Professional ski athlete, Olympic coach and FIS judge, Tori Beattie reveals why you should ski rain, hail, powder or shine after ten days of the best powder conditions in New Zealand.
As the smell of DeepHeat wafts up from my searing quads and threatens to chemically suture the inside of my nostrils after a 10-day run of some of the best Southern Lakes ski conditions I can remember for many years, I can unequivocally say that it was totally worth it.
Its been a tough start to winter for the psychological health of your average kiwi ski fiend.
After the customary pre-winter cold blast hit us in early May and and reminded everyone to order more firewood, we were then hypnotically lulled into the warm embrace of an extended and unseasonably calm Autumn. Bike stands once again competed with waxing benches for space in the garage as we begrudgingly settled into a holding pattern that no-one quite expected to last as long as it did.
But boy has it been worth the wait! Though Old Man Winter decided to be fashionably late to the NZ skifields this year, he’s made up for lost time with one heck of an entrance now. We went from famine to feast in the space of a week at the end of July and beginning of August. Bitter cold temps and consistent dry light snow have seen resorts dressed in white to abnormally low-levels.
For a snapshot of just how good the skiing and snowboarding has been in NZ over these last 2 weeks, check out the above video we made of rarely-skied laps to the road on the frontside of Treble Cone Ski Area this past weekend. It was truly as good as it gets!
Now that I’ve stopped to catch to my breath and ponder my apathetic approach to pre-season training this year, I can’t help but wonder why we’ve been forced to endure this game of climatic snakes and ladders when I buy organic stuff now (when it’s on sale), turn my lights off (when I can remember to), and even grew my own coriander for 4 glorious planet-saving weeks this summer. So what gives?

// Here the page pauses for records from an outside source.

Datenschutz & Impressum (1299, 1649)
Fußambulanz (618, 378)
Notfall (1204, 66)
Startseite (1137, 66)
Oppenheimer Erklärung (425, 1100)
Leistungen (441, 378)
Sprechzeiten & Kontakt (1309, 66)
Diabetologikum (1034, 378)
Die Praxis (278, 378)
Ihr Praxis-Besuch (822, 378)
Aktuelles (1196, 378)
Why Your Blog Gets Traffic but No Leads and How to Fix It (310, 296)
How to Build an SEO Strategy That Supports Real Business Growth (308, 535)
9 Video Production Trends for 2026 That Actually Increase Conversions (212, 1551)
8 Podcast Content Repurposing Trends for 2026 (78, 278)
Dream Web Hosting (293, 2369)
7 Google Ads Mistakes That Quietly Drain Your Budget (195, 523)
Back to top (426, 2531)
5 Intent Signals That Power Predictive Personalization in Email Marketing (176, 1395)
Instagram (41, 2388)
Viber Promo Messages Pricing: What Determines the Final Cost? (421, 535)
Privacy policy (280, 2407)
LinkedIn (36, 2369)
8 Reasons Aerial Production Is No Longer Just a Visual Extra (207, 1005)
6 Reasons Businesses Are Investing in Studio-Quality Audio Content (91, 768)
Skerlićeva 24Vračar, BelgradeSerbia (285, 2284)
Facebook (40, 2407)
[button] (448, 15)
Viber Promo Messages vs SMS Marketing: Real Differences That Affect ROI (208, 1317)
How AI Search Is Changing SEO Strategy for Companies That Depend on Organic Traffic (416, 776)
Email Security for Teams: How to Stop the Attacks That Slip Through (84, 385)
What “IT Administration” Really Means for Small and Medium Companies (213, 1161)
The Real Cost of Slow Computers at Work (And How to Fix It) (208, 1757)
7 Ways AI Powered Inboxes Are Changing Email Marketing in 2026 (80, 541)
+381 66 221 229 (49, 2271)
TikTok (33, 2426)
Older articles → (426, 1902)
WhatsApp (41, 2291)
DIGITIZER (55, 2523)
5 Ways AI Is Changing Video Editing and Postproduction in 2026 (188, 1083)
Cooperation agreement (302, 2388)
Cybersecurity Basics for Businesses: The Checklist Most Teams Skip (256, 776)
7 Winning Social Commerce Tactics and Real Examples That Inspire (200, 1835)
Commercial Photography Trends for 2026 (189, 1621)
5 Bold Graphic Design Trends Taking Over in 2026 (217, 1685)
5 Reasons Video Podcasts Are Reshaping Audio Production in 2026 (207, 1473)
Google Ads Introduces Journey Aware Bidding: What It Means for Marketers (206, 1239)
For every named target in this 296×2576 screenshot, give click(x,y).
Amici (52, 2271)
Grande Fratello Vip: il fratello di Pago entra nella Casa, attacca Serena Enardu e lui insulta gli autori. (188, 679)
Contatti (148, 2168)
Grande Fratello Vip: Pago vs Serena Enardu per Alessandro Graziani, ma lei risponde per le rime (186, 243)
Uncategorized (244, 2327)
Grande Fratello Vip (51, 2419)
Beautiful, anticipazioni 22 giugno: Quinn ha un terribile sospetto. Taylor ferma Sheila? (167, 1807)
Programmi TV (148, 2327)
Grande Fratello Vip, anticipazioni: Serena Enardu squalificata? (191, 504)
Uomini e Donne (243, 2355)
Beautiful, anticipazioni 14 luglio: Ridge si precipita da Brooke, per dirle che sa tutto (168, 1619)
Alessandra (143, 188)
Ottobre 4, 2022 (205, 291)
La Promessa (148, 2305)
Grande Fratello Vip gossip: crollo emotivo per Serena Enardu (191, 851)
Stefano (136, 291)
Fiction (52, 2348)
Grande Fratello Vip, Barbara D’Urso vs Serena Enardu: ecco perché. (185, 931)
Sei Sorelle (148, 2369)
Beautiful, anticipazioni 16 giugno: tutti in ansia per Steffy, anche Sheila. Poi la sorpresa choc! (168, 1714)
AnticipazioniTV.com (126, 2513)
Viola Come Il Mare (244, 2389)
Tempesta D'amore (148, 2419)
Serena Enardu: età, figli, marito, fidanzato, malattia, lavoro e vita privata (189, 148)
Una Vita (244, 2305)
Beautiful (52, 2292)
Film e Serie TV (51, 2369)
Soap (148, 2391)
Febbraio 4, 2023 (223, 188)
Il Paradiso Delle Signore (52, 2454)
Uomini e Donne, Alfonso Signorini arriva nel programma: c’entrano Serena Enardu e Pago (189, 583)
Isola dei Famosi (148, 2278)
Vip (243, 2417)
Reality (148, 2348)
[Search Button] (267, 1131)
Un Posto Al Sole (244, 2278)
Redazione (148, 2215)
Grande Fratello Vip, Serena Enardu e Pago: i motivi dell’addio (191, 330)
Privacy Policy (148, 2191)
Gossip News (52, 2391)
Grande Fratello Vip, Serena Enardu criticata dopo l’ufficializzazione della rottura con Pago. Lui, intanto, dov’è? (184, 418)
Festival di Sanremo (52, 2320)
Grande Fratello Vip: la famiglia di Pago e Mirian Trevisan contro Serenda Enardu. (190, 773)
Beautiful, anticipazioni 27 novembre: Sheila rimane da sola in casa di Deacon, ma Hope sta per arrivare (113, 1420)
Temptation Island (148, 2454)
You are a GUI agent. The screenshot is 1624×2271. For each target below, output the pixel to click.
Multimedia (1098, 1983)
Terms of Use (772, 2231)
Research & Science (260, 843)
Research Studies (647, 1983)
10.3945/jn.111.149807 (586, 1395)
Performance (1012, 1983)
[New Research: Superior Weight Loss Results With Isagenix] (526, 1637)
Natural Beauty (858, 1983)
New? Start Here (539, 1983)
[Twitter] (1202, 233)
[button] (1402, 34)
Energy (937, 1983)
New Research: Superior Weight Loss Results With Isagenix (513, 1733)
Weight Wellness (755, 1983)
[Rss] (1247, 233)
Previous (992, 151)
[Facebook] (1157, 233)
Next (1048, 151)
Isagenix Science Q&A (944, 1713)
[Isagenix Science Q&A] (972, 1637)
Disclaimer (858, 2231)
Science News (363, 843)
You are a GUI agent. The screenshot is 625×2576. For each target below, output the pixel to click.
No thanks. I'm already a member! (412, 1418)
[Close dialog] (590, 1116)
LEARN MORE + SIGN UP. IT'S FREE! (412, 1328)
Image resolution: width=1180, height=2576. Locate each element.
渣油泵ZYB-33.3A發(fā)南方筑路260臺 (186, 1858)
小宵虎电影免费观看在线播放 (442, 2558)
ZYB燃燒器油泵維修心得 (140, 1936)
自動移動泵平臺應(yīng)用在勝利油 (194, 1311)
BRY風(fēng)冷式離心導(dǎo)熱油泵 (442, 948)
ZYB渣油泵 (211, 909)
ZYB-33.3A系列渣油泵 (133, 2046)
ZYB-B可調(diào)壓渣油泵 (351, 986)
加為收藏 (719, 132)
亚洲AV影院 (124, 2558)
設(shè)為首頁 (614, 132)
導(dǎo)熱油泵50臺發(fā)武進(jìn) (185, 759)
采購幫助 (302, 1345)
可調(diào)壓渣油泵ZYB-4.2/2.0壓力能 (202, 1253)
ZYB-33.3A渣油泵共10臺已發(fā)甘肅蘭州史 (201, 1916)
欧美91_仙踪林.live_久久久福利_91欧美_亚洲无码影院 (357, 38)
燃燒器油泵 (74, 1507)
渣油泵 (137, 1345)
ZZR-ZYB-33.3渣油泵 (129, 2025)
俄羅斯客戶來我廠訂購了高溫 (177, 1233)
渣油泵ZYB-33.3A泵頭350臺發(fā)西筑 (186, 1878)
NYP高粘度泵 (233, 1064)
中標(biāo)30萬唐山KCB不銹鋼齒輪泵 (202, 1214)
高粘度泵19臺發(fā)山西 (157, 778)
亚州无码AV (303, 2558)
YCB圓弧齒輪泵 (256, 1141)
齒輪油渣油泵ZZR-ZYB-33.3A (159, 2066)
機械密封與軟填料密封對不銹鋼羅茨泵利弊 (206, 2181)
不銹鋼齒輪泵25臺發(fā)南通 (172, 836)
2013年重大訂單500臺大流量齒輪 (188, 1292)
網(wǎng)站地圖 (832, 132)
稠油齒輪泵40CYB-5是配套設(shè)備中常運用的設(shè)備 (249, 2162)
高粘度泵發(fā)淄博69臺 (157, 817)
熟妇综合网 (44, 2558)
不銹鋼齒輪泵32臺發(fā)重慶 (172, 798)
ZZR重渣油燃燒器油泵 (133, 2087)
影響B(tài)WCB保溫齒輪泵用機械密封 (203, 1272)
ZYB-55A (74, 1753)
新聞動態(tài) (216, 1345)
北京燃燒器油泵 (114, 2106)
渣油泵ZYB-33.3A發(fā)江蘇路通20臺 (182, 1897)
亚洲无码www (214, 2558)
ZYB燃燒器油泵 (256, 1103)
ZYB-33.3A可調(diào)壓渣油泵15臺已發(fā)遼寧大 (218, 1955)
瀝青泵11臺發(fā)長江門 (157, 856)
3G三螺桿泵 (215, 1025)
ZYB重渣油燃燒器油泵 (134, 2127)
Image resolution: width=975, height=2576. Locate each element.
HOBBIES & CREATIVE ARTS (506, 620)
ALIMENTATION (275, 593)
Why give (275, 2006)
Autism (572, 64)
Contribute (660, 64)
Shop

Seasonal predictions weren’t looking stellar for New Zealand’s Southern Alps this winter as we bobbed around in a pool of unusually warm sea-surface temperatures, and looked back at the lacklustre winters that previously plagued neutral phases of the Southern Oscillation. As an Aussie or Kiwi skier, we’re all too accustomed to mentions of El Nino and La Nina when the Longterm Outlook gets released some time before the Queens Birthday weekend. But what happens when there’s No Nino?
What does it all really mean, and how much faith should you put into long term weather prediction anyway?
I’m not even going to begin to ponder the unponderable here, but instead share my philosophy on the whole thing after many years of (trying) to chase snow.
You will dramatically decrease your enjoyment of your ski season if you spend the entire time pouring over weather maps.
It will be what it will be, and you refreshing your screen every 4 hours with each re-run of the models isn’t going to change a thing. So instead, my advice is to look out the window. If it looks alright; go skiing. If it doesn’t look alright, and you still want to go skiing; then go skiing.
It wont always be sunglasses and headbands weather out there. Sometimes you’ve got to cover your body from head to toe in a technical layering system that works sensationally well until you have to go to the toilet. And that’s just one of the joys of skiing. It doesn’t cost any less when it’s crap, but it’s entirely within your power to make it just as fun.